_DATASET RECORDS_:
§ §

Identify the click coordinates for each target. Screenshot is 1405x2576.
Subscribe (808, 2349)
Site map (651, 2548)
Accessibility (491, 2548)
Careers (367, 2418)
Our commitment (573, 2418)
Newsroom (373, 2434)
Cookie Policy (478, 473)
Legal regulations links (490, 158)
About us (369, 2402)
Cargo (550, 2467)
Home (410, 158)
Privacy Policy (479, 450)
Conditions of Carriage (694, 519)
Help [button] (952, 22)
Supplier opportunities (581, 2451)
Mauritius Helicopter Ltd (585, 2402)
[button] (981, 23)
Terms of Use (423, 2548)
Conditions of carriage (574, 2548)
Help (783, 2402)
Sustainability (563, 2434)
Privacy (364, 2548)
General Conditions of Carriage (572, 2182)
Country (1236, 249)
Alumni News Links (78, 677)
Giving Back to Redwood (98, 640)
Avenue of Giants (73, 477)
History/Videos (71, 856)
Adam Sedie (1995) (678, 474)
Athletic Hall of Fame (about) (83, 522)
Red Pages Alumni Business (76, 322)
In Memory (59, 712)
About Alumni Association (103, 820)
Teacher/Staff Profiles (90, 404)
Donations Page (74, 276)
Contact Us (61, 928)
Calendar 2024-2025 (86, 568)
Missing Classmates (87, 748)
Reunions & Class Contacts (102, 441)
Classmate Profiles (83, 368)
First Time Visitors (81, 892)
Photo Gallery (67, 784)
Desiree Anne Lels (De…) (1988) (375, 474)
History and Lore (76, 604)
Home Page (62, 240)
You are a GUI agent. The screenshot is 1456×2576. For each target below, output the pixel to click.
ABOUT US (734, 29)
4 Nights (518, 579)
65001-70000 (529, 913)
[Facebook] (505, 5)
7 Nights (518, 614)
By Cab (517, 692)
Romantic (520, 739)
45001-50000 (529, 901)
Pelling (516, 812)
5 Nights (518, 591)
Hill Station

§ §

_BRIEF_: Copy the line containing "Cookie Policy (478, 473)" and every line after it, through the last line of the records. Include nothing else.

_FINAL ANSWER_:
Cookie Policy (478, 473)
Legal regulations links (490, 158)
About us (369, 2402)
Cargo (550, 2467)
Home (410, 158)
Privacy Policy (479, 450)
Conditions of Carriage (694, 519)
Help [button] (952, 22)
Supplier opportunities (581, 2451)
Mauritius Helicopter Ltd (585, 2402)
[button] (981, 23)
Terms of Use (423, 2548)
Conditions of carriage (574, 2548)
Help (783, 2402)
Sustainability (563, 2434)
Privacy (364, 2548)
General Conditions of Carriage (572, 2182)
Country (1236, 249)
Alumni News Links (78, 677)
Giving Back to Redwood (98, 640)
Avenue of Giants (73, 477)
History/Videos (71, 856)
Adam Sedie (1995) (678, 474)
Athletic Hall of Fame (about) (83, 522)
Red Pages Alumni Business (76, 322)
In Memory (59, 712)
About Alumni Association (103, 820)
Teacher/Staff Profiles (90, 404)
Donations Page (74, 276)
Contact Us (61, 928)
Calendar 2024-2025 (86, 568)
Missing Classmates (87, 748)
Reunions & Class Contacts (102, 441)
Classmate Profiles (83, 368)
First Time Visitors (81, 892)
Photo Gallery (67, 784)
Desiree Anne Lels (De…) (1988) (375, 474)
History and Lore (76, 604)
Home Page (62, 240)
You are a GUI agent. The screenshot is 1456×2576. For each target below, output the pixel to click.
ABOUT US (734, 29)
4 Nights (518, 579)
65001-70000 (529, 913)
[Facebook] (505, 5)
7 Nights (518, 614)
By Cab (517, 692)
Romantic (520, 739)
45001-50000 (529, 901)
Pelling (516, 812)
5 Nights (518, 591)
Hill Station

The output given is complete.